T cells appear to be an important modulator in resolving lung injury evidenced by mouse models and human biospecimens [36, 37]. Interestingly, our study focused on transcriptome analyses to dissect the functions of T cells in ARDS, revealing that TMEM176B highly influenced Tregs fractions in blood. Besides, TMEM176B showed a dynamic expression pattern in the duration of ARDS. These results suggest the vital role of TMEM176B in lung immunity, particularly through the regulation of Tregs, during the dynamic development of ARDS.

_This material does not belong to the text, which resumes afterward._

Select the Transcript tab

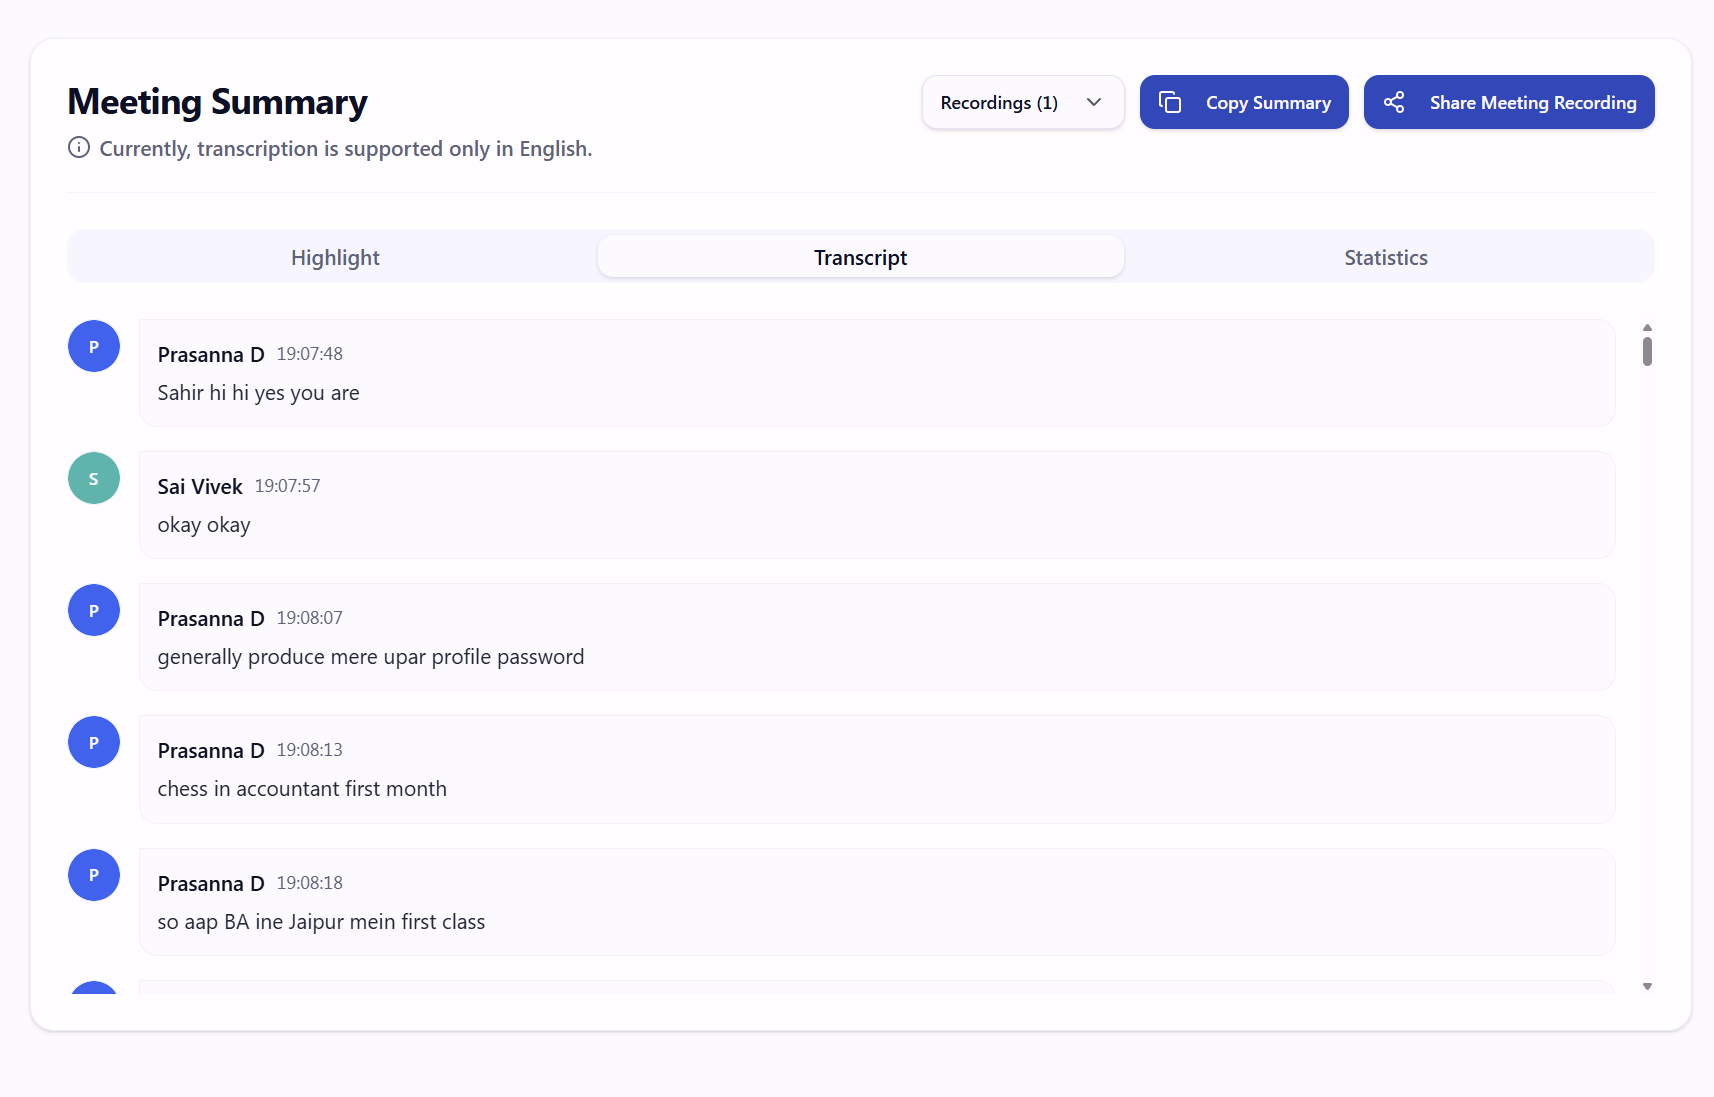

To facilitate early intervention and treatment for ARDS, it is important to establish a pre-respiratory failure ARDS diagnosis. Clinically, researchers have emphasized the importance of implementing protective lung ventilation strategies in preventing ventilator-induced lung injury, exemplified by low tidal volume ventilation and positive end-expiratory pressure [38, 39]. Similarly, adhering to restrictive transfusion strategies based on established hemoglobin thresholds and clinical indications is pivotal in minimizing the risk of transfusion-related complications [40]. In addition, an effective prediction model would also improve the clinical management of ARDS. In this study, we observed a moderate baseline prediction model based on clinical basic variables of APACHE III score, sex, BMI, bacteremia, and sepsis, but the modeling performance was dramatically increased by incorporating four blood gene biomarkers and five blood immune cell proportions. These findings highlight the possibility of improving the precision prediction of ARDS development through introducing molecular biomarkers.

We acknowledged limitations in the present study. First, the methods for MR analysis possess inherent deficiency when inferring causality for a large number of traits, as was the case with our analysis of 33,150 traits. Therefore, further investigations should aim to refine our findings using more robust MR methodologies and validate them using randomized controlled trials. Second, the biological functions of candidate biomarkers were rarely studied, particularly from an immunological perspective. Further studies are needed to explore the underlying mechanisms of how four genes contribute to the occurrence and development of ARDS, focusing on their specific roles within the immune system. Third, while our ARDS risk prediction model showed promise, its performance could potentially be improved by incorporating additional clinical variables, such as the Sequential Organ Failure Assessment score and the measure of fragility. Additionally, the corresponding performance comparison against other well-established models is warranted.

In conclusion, this comprehensive study highlights the importance of utilizing the MR-pheWAS framework in unraveling the complex etiology and pathogenesis of ARDS, and further underlines the value of integrating blood-based biomarkers into the basic model in enhancing the precision of ARDS risk prediction. These findings have significant implications for risk assessment, early detection, and potential guidance of therapeutic strategies in the management of ARDS.